A Trip Down Memory Lane
How many of you have ever been to Asbury, Alabama? It’s a don’t blink or you will miss it kind of place. Located in Western Coffee County, it’s a small community that in each direction there isn’t a grocery store for at least 15 miles. In fact, there aren’t any stores in Asbury, only a few local churches.
This is the kind of place that you don’t have good cell service if you get to the bottom of the hill and there may be trouble getting internet in certain areas.
But what you do have is plenty of good ol country folks as they say,” they are good people”. Mostly farm land and chicken houses are vested in the area which is within smelling distance of the chicken plant.
I spent most summers in this area with my grandparents.
My grandparents were those people, “the good ones.”
They farmed acres of land that my grandfather had purchased and built a house that still stands today. They went to a local church anytime the doors were open. My brother and I stayed with them briefly in the summer and many of you may understand, but have forgotten these times in our life. When life was much simpler.
We sat in the old wooden chairs at the breakfast table and waited for Granny to put those biscuits on the table. Those things were heaven on a plate. With a little butter and a little syrup, they would melt in your mouth. As we were waiting, PawPaw would talk about how we slept and the things we had to get done for the day. The television wasn’t on, it wouldn’t have mattered any way, there were only a few stations and they didn’t always come in clearly. It was according to which way the wind was blowing.
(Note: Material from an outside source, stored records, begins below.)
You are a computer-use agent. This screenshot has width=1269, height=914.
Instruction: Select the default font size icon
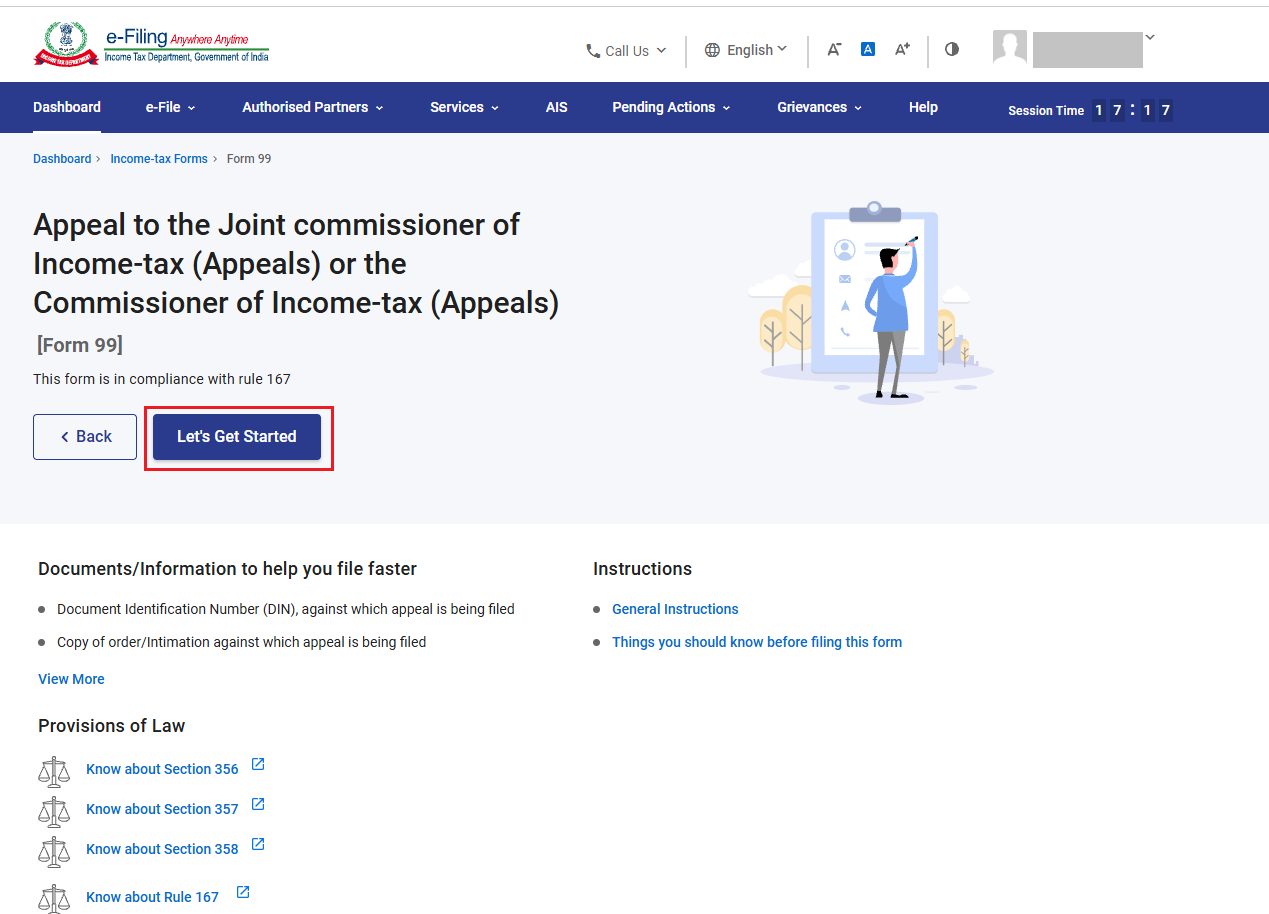coord(868,49)
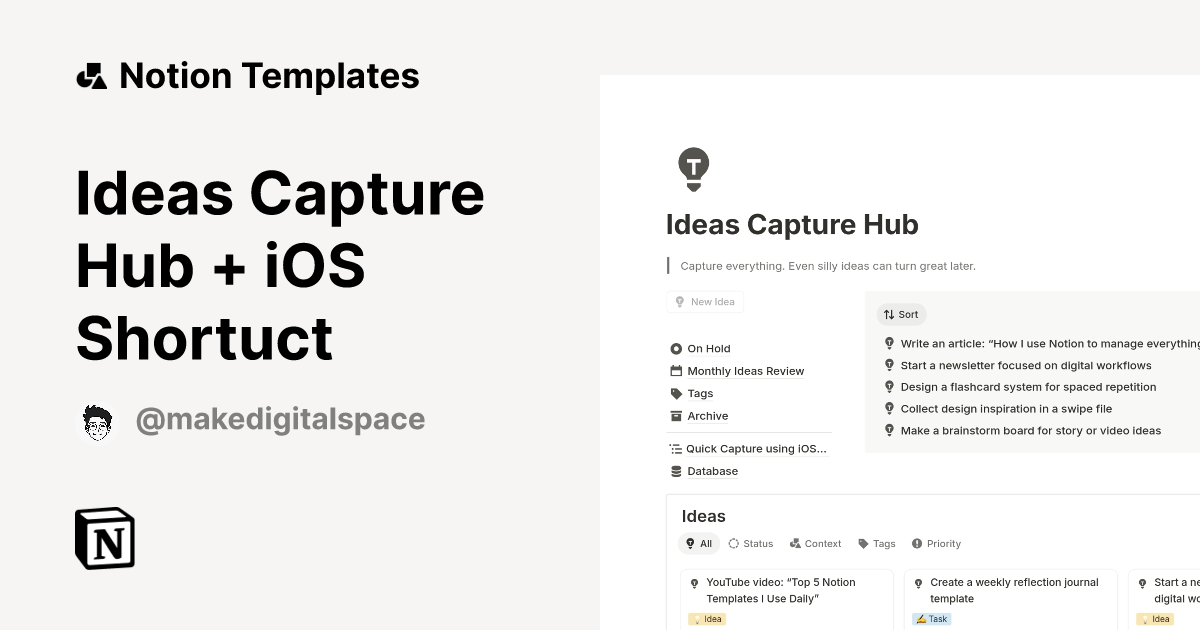Viewport: 1200px width, 630px height.
Task: Switch to the All view in Ideas
Action: (699, 543)
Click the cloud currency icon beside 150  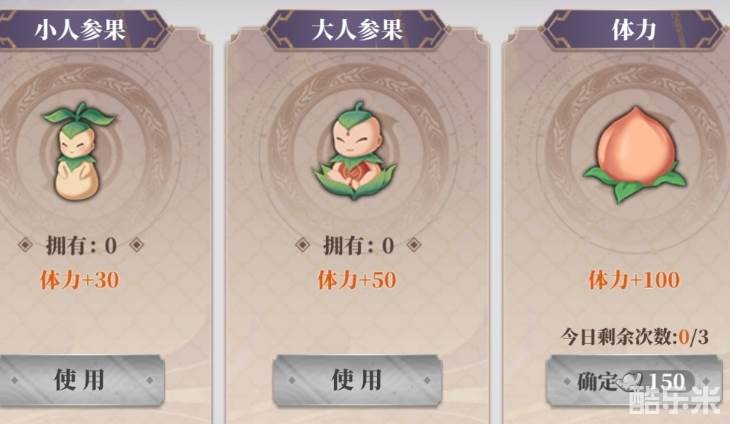[x=631, y=381]

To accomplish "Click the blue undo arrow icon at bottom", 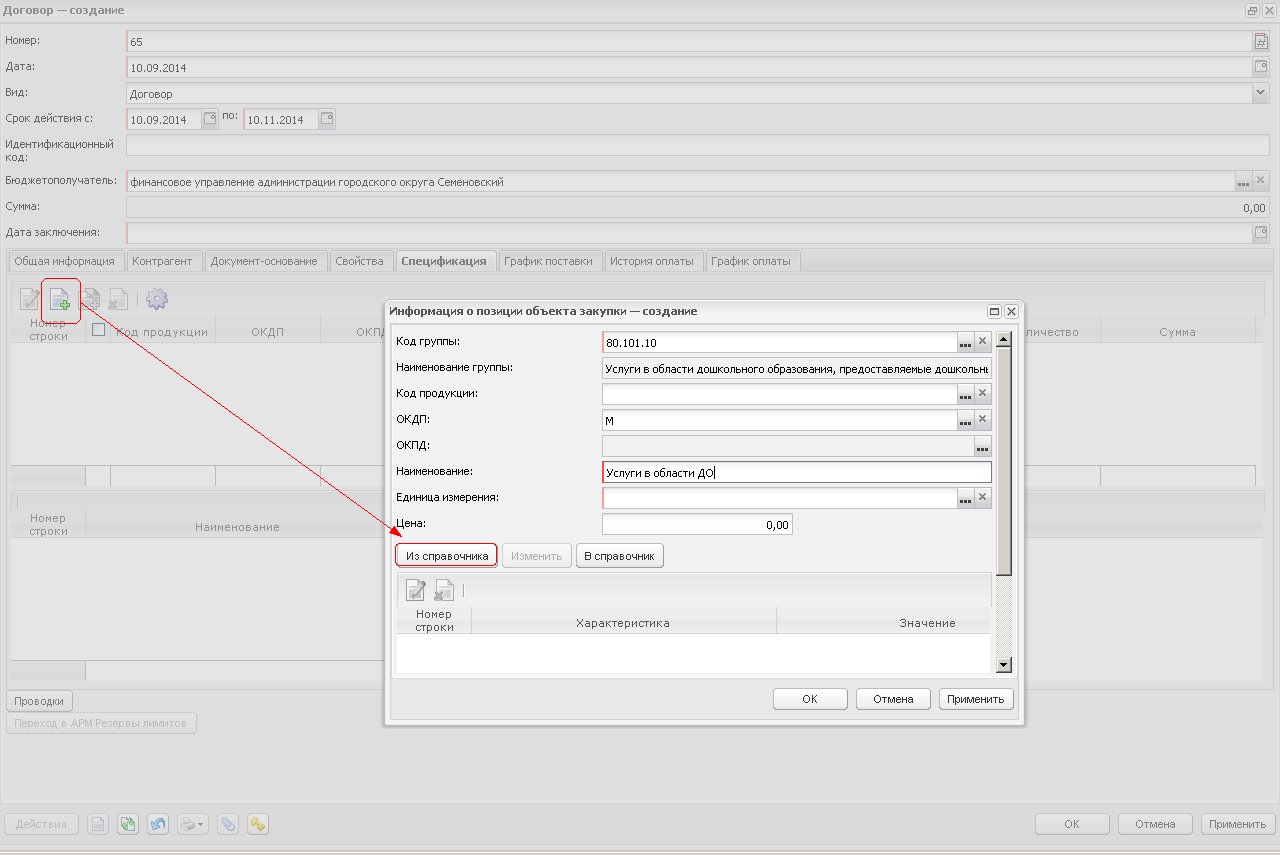I will pyautogui.click(x=158, y=824).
After breakfast, we went to the fields to harvest what had been planted for the season. I can remember thinking, playing with my cousins would have been a lot more fun than picking peas and butter beans. PawPaw was a simple farmer. There were no GPS tractors or fancy equipment most of the work was done by hand. You could tell this by his arthritis ridden hands that would barely make a fist.
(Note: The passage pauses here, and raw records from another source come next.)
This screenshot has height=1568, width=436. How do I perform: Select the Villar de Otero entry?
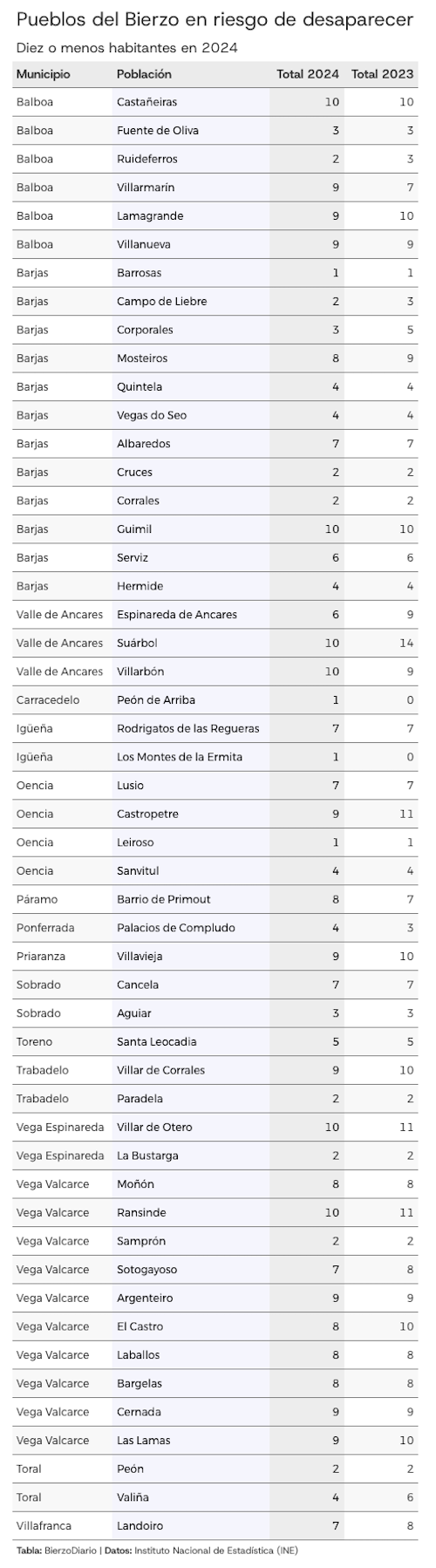point(154,1128)
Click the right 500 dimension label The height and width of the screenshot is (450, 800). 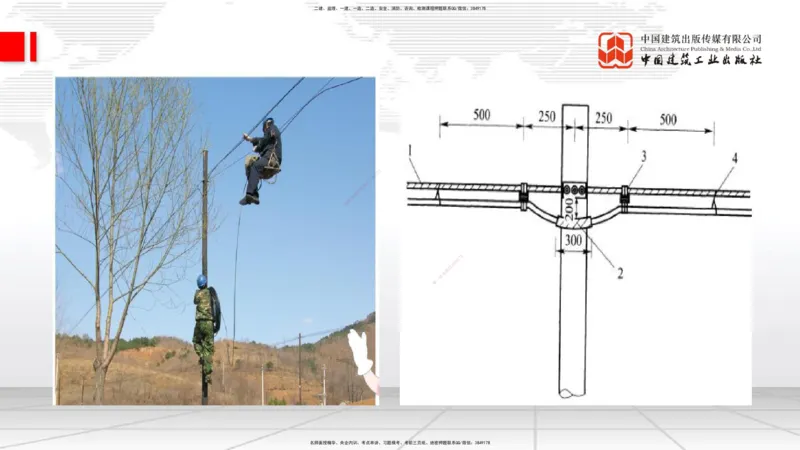(x=668, y=119)
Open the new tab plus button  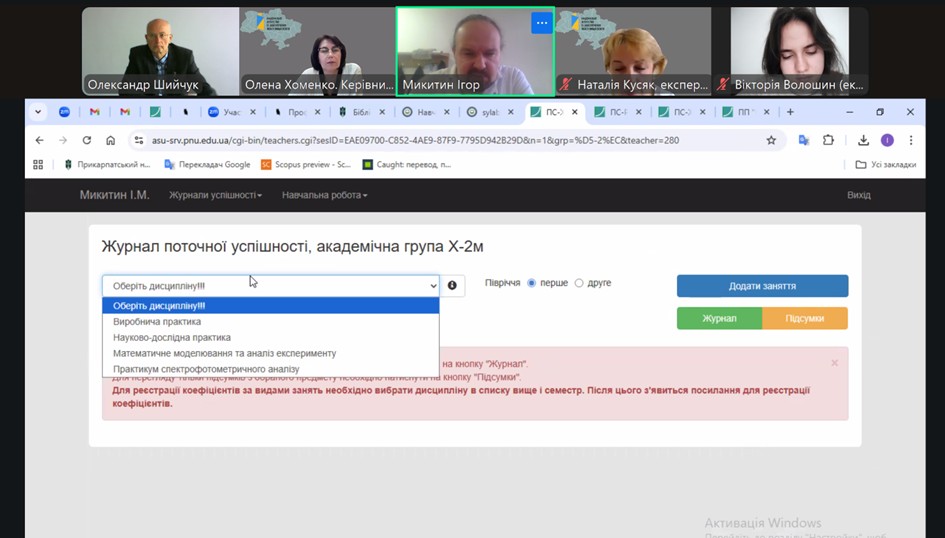click(x=790, y=112)
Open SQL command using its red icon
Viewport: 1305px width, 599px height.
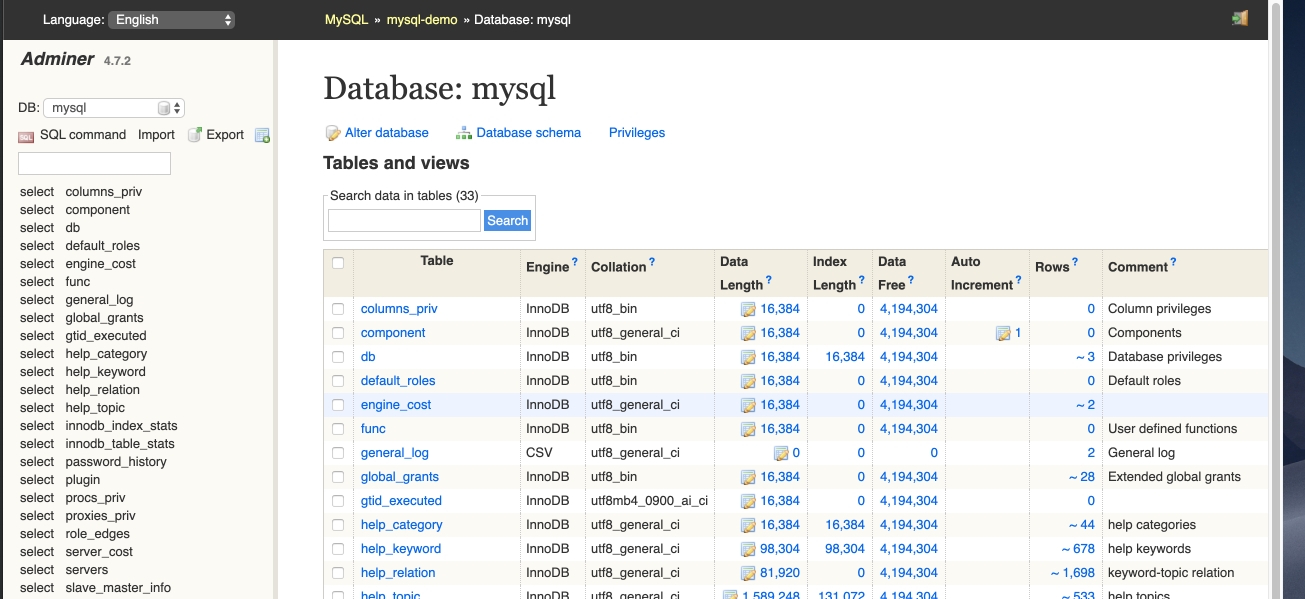click(x=25, y=135)
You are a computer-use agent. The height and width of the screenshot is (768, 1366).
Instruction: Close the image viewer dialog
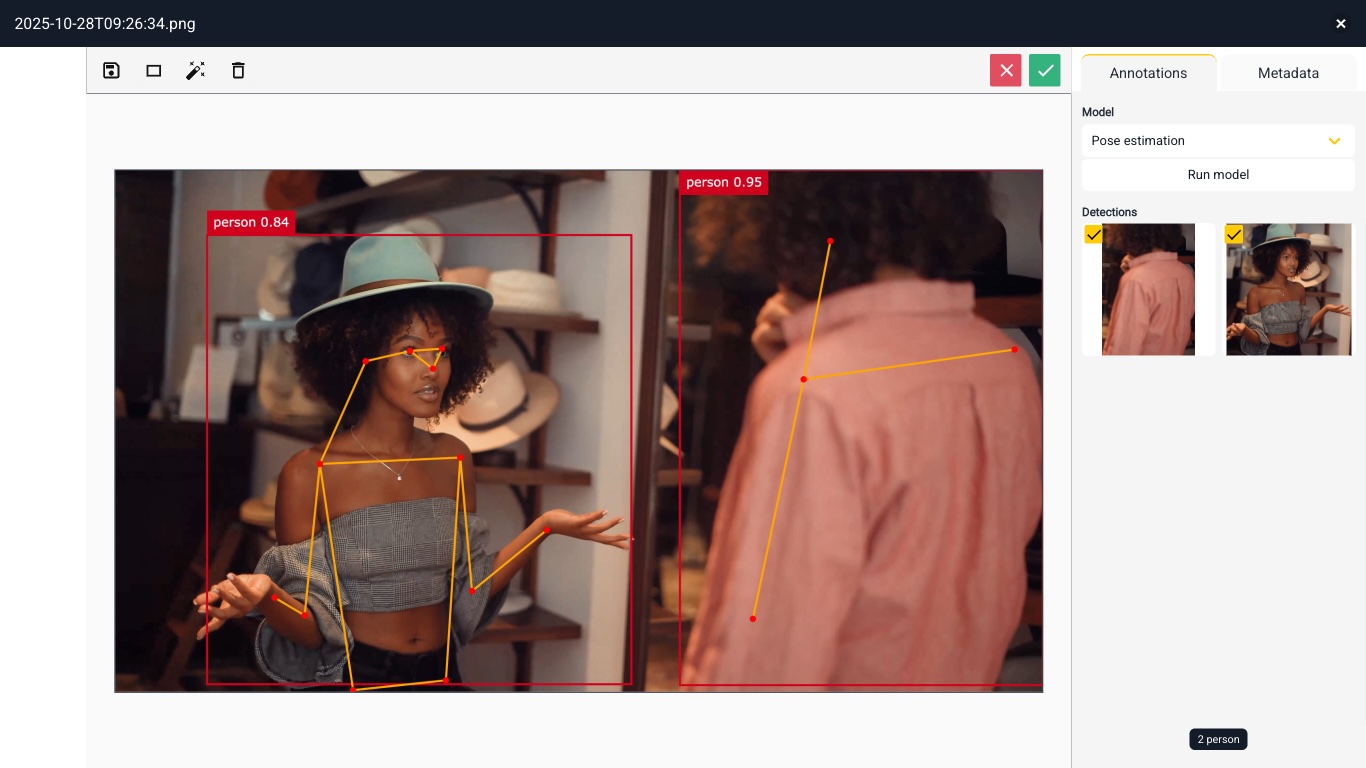pyautogui.click(x=1340, y=24)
When lunch came, we would eat a healthy dose of something that Granny had warmed up from the night before. The afternoon was filled with naps on the front porch or in the swing under the pecan tree in their front yard. It was much cooler outside, because there was no air conditioner on the inside. We might even walk to the service station about a quarter of a mile away and get a RC Cola and moonpie, while talking with some of the older gentlemen in the community that stayed there for hours each day.
Before long PawPaw would tell them, “we’d better get back to the house; Granny will have supper cooked directly.”
Talking about some good eating, supper would include some of those peas, cornbread and chicken fried in the cast iron skillet. I can still taste that chicken, but never been able to replicate it.
Before long it would be bed time and we would get beside the bed as a group and kneel for prayer. PawPaw would pray, and then Granny and finally all of us would take a turn.
You see things were a lot simpler back then. At the time, I wished there was more excitement. But now, I wish I could turn back the time to sleeping in that swing under that pecan tree in 1986.